» **WORK TO COMPLETE**:
[1] In the article on Reform's rise in Scottish politics, which Conservative MSP is named as having defected to Reform?
[2] Write the next part of the article on Reform's rise in Scottish politics, picking up after its last paragraph.

» **SELECTED EXTRACT**:
● ● ● ● ●
Scotland is ready for Reform | John MacLeod

The conditions are right for Nigel Farage and friends to shake up Scottish politics

Reform is on a Scottish roll. On Thursday, 11 September, still another Tory councillor, Gavin Ellis (Dunfermline North) defected to its ranks. 

Just three weeks later, another Fife councillor, Labour’s Julia McDougall, leapt to reel with the teal. Two weeks ago, too, hopped a disillusioned Conservative MSP, Graham Simpson.

Nigel Farage now has, in all, eighteen Scottish councillors, Mr Simpson and a sustained surge in the polls. The latest survey of Scottish Parliament voting-intentions — the election is next May — has Reform at 16 per cent, within a whisker of Labour (17 per cent) and on course for sixteen seats.

Professor Sir John Curtice, wise old owl of all things psephological, thinks Nigel Farage’s Caledonian rearguard could win as many as 21 seats, and conceivably edge it for second place, behind the Nationalists.

Early in June, after all, and in a 3-way fight, Reform’s Ross Lambie came within 1,500 votes of snatching Hamilton, Larkhall and Stonehouse in a Scottish Parliament by-election. This came in a Scotland where, so far, Reform has yet to win an actual election, in a constituency where it had no organisation, detailed canvass-returns or anything one could dignify as a ground-game.
● ● ● ● ●
» **INFORMATION SUPPLIED**:
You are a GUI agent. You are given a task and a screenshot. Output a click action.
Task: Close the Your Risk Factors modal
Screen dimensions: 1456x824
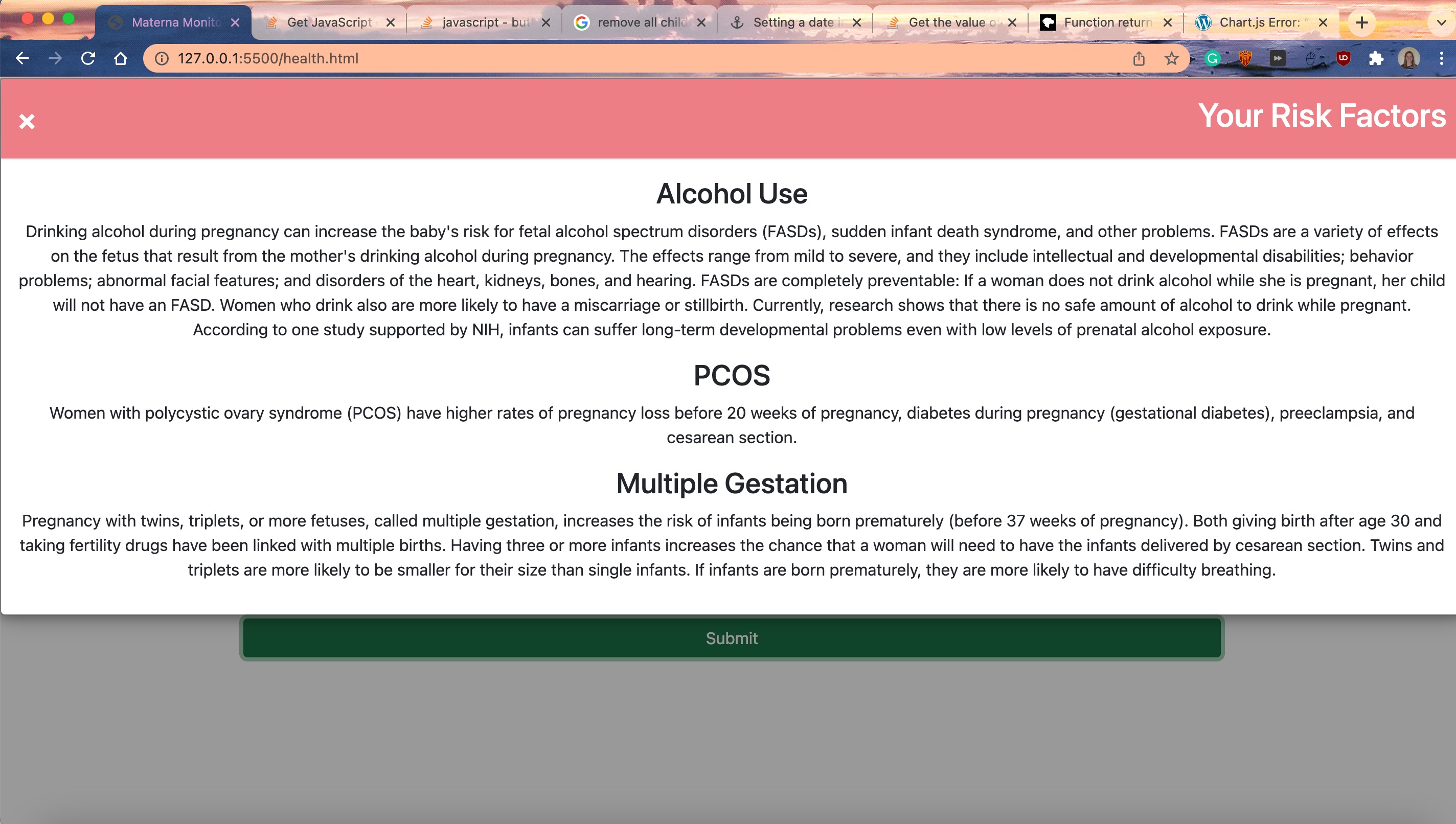pos(27,121)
● ● ● ● ●
» **TASK RESPONSES**:
[1] Graham Simpson

[2]
In tandem, and in the likes of Falkirk, Dunfermline and Perth, recent weeks have seen mounting if largely peaceful protests, by very ordinary people, over the repurposing of hotels (at taxpayers’ expense) for asylum-seeker accommodation.

Feelings ran particularly high in Falkirk after the rape of a 15 year-old girl by Sadeq Nikzad, 29, an Afghani who had been lodged (with many others) at the town’s Cladhan Hotel. He has since been convicted, and sentenced to nine years in prison.

Nastier elements have sought to muscle in on such demonstrations and, of course, there have been counterprotests from Stand Up to Racism and their ilk, happy to damn working-class concerns by the lofty light of their luxury beliefs.

But those scenes of banners and chanting have eclipsed the much graver sense of crisis in Glasgow, home to most of Scotland’s asylum-seekers and refugees, with no requisitioned hotels and — as the law in Scotland stands — obliged to house every one of them.

Whatever be stirring in Scotland, our political establishment is seriously spooked

The city fathers are now facing a £90 million budget-gap for Glasgow in 2026 — £66 million of that on homelessness — as, amidst growing public concern, Scottish flags begin to flutter from more and more lampposts. 

 Conscience, increasingly, is at cross-purposes with capacity. Folk not bigoted, but bewildered.

Whatever be stirring in Scotland, our political establishment is seriously spooked. In April, the First Minister, John Swinney, threw a sententious Edinburgh political summit “to discuss the threat of the far Right.” Representatives from all the Holyrood parties were invited — but not, conspicuously, Reform. 

Some recent commentary has bordered on hysteria. “Go on the attack ruthlessly,” ranted Neil MacKay in The Herald on 29 August:

The SNP needs a rebuttal unit, not to fend off criticism of nationalism, but to call out lies spouted by the far-Right online and by mainstream English politicians aping extremist language.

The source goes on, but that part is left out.